* **Passage**
Ethan J. Bolyard
New Horizons: December 2023
Also in this issue
by Jonathan Landry Cruse
A Closer Look at Two Common Carols
by Timothy and Lou Ann Shafer
As modern Christians, we live in what feels like an increasingly disenchanted cosmos. The thrill is gone. Charles Darwin told us we are just highly evolved apes. Carl Sagan informed us that the earth is nothing but a pale blue dot. And John Lennon encouraged us to “imagine there’s no heaven, / It’s easy if you try. / No hell below us, / Above us, only sky.” What is left is a disenchanted cosmos—just matter in motion, no ghost in the machine. Everything (we are told) can be explained by science. Everything can be reduced to its component parts. A star, to quote Eustace Scrubb, is nothing but “a huge ball of flaming gas” (Lewis, The Voyage of the Dawn Treader, 209). Our bodies are nothing but recycled stardust. Love is only a chemical reaction. On the other side of the so-called Enlightenment, which some prefer to call the “Endarkenment,” modern man feels (understandably) alienated—estranged from God, the world, and himself. The cosmos feels disenchanted, as if it were (like Narnia under the reign of the White Witch) always winter but never Christmas.
And yet, even at his most jaded, modern man knows deep down that there is more to the story. As Hamlet told Horatio, “There are more things in heaven and earth . . . Than are dreamt of in your philosophy” (Shakespeare, Hamlet, 1.5.54). There is more than a ghost in the machine. We are more than the sum of our parts. Amidst the white noise of modern and postmodern despair, there remain what some have called “signals of transcendence,” persistent signposts that point beyond themselves to another world. One such signal or signpost is the church’s yearly celebration of Christ’s incarnation.
Like the rest of Scripture, the nativity accounts presuppose a robust premodern view of the world—namely, the supernatural worldview of the Bible. Nevertheless, it is precisely at this point that we face another challenge. The Christmas story is so familiar that many of us have become comfortably numb to its narrative power. We receive it through the distorted filter of countless commercials, cantatas, and caricatures. To borrow a phrase, how can we learn to see Christmas (and thus the cosmos) through new eyes? The short answer, according to John Calvin, is by putting on the “spectacles” of Scripture (Calvin, Institutes, 1.6.1; 1.14.1), by letting the Bible tell its own story in its own way. With this method in mind, we will focus on three Christmas realities: angels, the world, and Christ’s birth.

* **Data**
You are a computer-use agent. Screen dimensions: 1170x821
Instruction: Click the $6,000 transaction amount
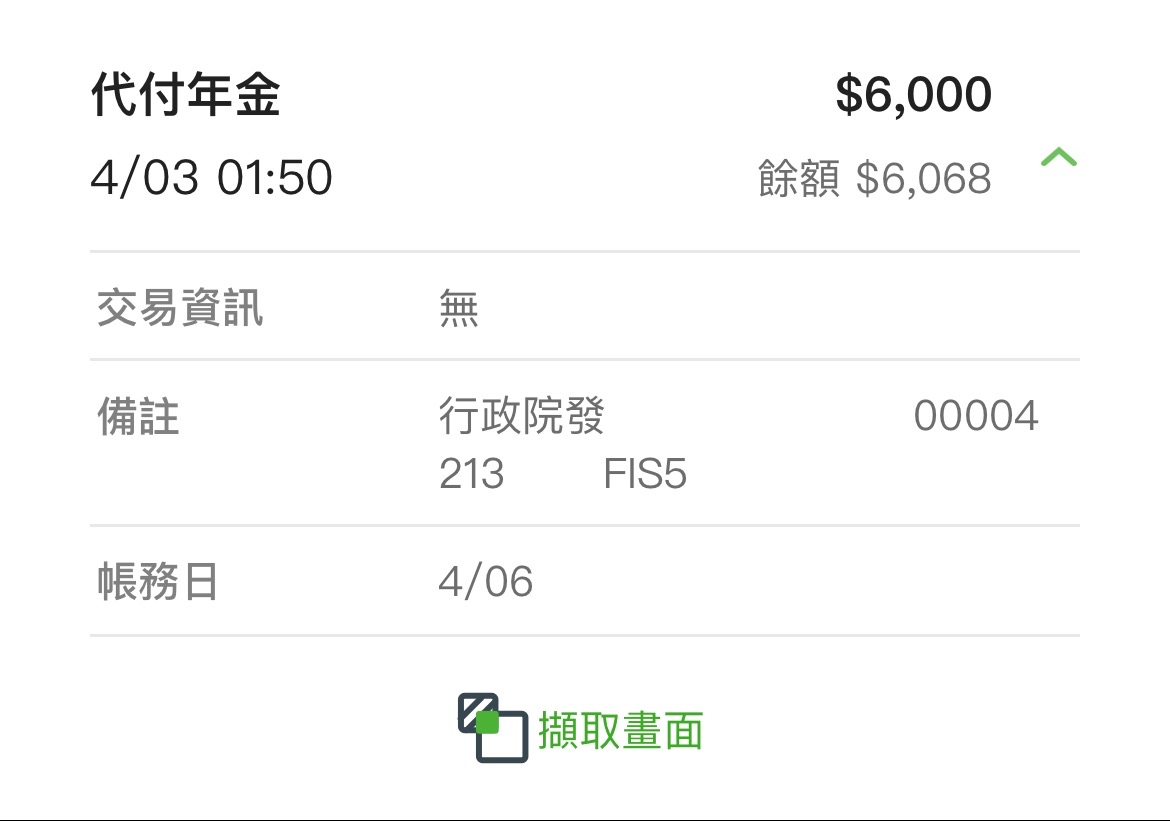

* **What is being asked**
Reproduce word for word everything in the Christmas article above from "Like the rest" down to "and Christ’s birth.".

* **Result for this task**
Like the rest of Scripture, the nativity accounts presuppose a robust premodern view of the world—namely, the supernatural worldview of the Bible. Nevertheless, it is precisely at this point that we face another challenge. The Christmas story is so familiar that many of us have become comfortably numb to its narrative power. We receive it through the distorted filter of countless commercials, cantatas, and caricatures. To borrow a phrase, how can we learn to see Christmas (and thus the cosmos) through new eyes? The short answer, according to John Calvin, is by putting on the “spectacles” of Scripture (Calvin, Institutes, 1.6.1; 1.14.1), by letting the Bible tell its own story in its own way. With this method in mind, we will focus on three Christmas realities: angels, the world, and Christ’s birth.